This case is decided pursuant to Chapter 410 of the Texas Workers’ Compensation Act and Rules of the Division of Workers’ Compensation adopted thereunder.

ISSUE

A contested case hearing was held on June 26, 2008, to decide the following disputed issue:

  1. Whether a hardware block with fluoroscopy is reasonably required health care for the compensable injury of _______________?

PARTIES PRESENT

Claimant appeared and was represented by AG, lay representative. Carrier appeared and was represented by LP, attorney.

BACKGROUND INFORMATION

On _______________, Claimant sustained a compensable injury to his lumbar spine for which he had surgeries on October 24, 2006, and November 6, 2007. Claimant's surgeon has requested a hardware block with fluoroscopy to determine if the hardware is a source of Claimant's persistent pain. The Independent Review Organization (IRO) determined that there is no clear medical necessity for the requested procedure because there is no documentation of "tenderness over the hardware, prominent hardware, or any diagnostic studies such as a CT scan that might show abnormal bursal formation or muscle irritation over the hardware." The IRO also noted that there is no documentation of structural instability or nonunion.

Texas Labor Code Section 408.021 provides that an employee who sustains a compensable injury is entitled to all health care reasonably required by the nature of the injury as and when needed. Section 401.011(22-a)defines health care reasonably required as “health care that is clinically appropriate and considered effective for the injured employee’s injury and provided in accordance with best practices consistent with: (A) evidence based medicine; or (B) if that evidence is not available, generally accepted standards of medical practice recognized in the medical community.” “Evidence based medicine” is further defined, by Section 401.011(18-a)as the use of the current best quality scientific and medical evidence formulated from credible scientific studies, including peer-reviewed medical literature and other current scientifically based texts, and treatment and practice guidelines in making decisions about the care of individual patients. The Division of Workers’ Compensation has adopted treatment guidelines under Division Rule 137.100. That rule requires that health care providers provide treatment in accordance with the current edition of the Official Disability Guidelines (ODG), and treatment provided pursuant to those guidelines is presumed to be health care reasonably required as mandated by the above-referenced sections of the Texas Labor Code. The initial inquiry, therefore, in any dispute regarding medical necessity, is whether the proposed care is consistent with the ODG.

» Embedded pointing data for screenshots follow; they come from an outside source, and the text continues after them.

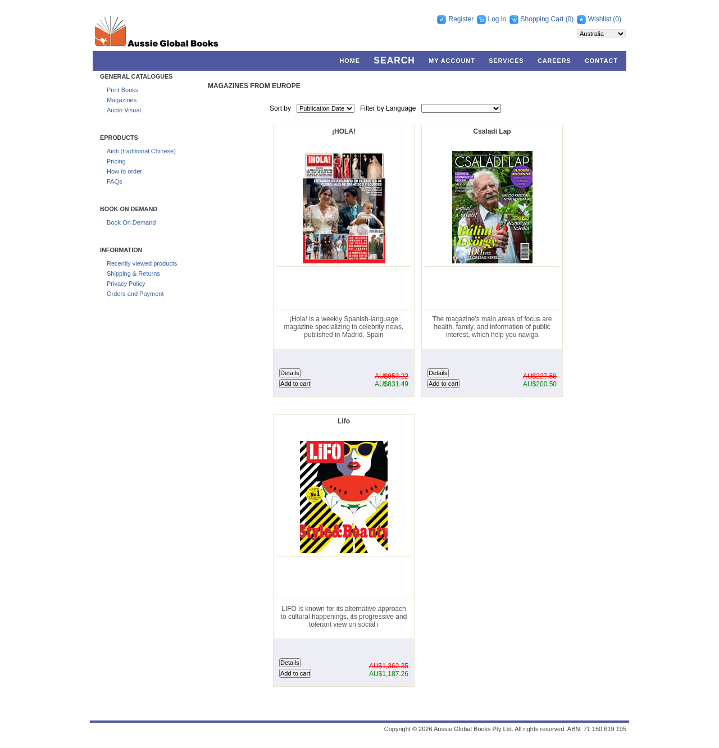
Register (461, 19)
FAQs (114, 181)
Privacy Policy (126, 283)
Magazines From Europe (254, 86)
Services (506, 60)
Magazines (121, 100)
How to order (124, 171)
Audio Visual (124, 110)
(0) (570, 19)
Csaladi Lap (492, 131)
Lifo (344, 421)
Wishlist (599, 19)
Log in (497, 19)
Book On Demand (131, 222)
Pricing (116, 161)
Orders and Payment (135, 293)
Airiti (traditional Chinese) (141, 151)
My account (452, 60)
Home (350, 60)
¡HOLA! (344, 131)
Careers (554, 60)
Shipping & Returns (133, 273)
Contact (601, 60)
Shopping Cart (543, 19)
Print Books (122, 89)
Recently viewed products (142, 263)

In reaching its conclusion, the IRO relied upon evidence based medicine by citing the ODG, under the Back chapter, Hardware injection (block), as follows:

Recommended only for diagnostic evaluation of failed back surgery syndrome. This injection procedure is performed on patients who have undergone a fusion with hardware to determine if continued pain is caused by the hardware. If the steroid/anesthetic medication can eliminate the pain by reducing the swelling and inflammation near the hardware, the surgeon may decide to remove the patient’s hardware. (Guyer, 2006)

Claimant failed to offer any evidence based medicine to dispute the findings of the IRO. The findings of the IRO are supported by the greater weight of the evidence.

Even though all the evidence presented was not discussed, it was considered. The Findings of Fact and Conclusions of Law are based on all of the evidence presented.

FINDINGS OF FACT

  1. The parties stipulated to the following facts:

A.Venue is proper in the (City) Field Office of the Texas Department of Insurance, Division of Workers’ Compensation.

B.On _______________, Claimant was the employee of (Employer), when he sustained a compensable injury.

  • Carrier delivered to Claimant a single document stating the true corporate name of Carrier, and the name and street address of Carrier’s registered agent, which document was admitted into evidence as Hearing Officer’s Exhibit Number 2.
  • The preponderance of the evidence is not contrary to the findings of the Independent Review Organization that a hardware block with fluoroscopy is not reasonably required medical treatment for the compensable injury of _______________.
  • CONCLUSIONS OF LAW

    1. The Texas Department of Insurance, Division of Workers’ Compensation, has jurisdiction to hear this case.
    2. Venue is proper in the (City) Field Office.
    3. A hardware block with fluoroscopy is not reasonably required medical treatment for the compensable injury of _______________.

    DECISION

    A hardware block with fluoroscopy is not reasonably required medical treatment for the compensable injury of _______________.

    ORDER

    Carrier is not liable for the benefits at issue in this hearing. Claimant remains entitled to medical benefits for the compensable injury in accordance with §408.021.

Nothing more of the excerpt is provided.